»»
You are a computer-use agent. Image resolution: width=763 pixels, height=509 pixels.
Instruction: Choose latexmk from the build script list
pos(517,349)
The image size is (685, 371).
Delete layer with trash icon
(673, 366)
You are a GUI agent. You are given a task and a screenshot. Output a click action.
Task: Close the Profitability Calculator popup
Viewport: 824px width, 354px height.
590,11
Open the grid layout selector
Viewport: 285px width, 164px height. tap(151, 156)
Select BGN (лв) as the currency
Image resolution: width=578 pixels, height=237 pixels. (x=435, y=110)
««
»»
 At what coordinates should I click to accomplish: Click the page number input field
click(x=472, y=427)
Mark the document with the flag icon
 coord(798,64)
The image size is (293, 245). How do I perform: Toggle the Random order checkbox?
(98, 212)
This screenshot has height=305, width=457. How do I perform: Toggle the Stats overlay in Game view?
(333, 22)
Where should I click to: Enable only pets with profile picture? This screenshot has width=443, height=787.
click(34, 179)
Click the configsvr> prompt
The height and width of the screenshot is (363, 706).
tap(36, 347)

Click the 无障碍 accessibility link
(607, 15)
««
▶ [Work required]: Check each line of the listing above. Copy it if it holds the string "agent".

▶ [Solution below]:
You are a computer-use agent. Image resolution: width=763 pixels, height=509 pixels.
You are a GUI agent. You are given a task and a screenshot. Output a click action.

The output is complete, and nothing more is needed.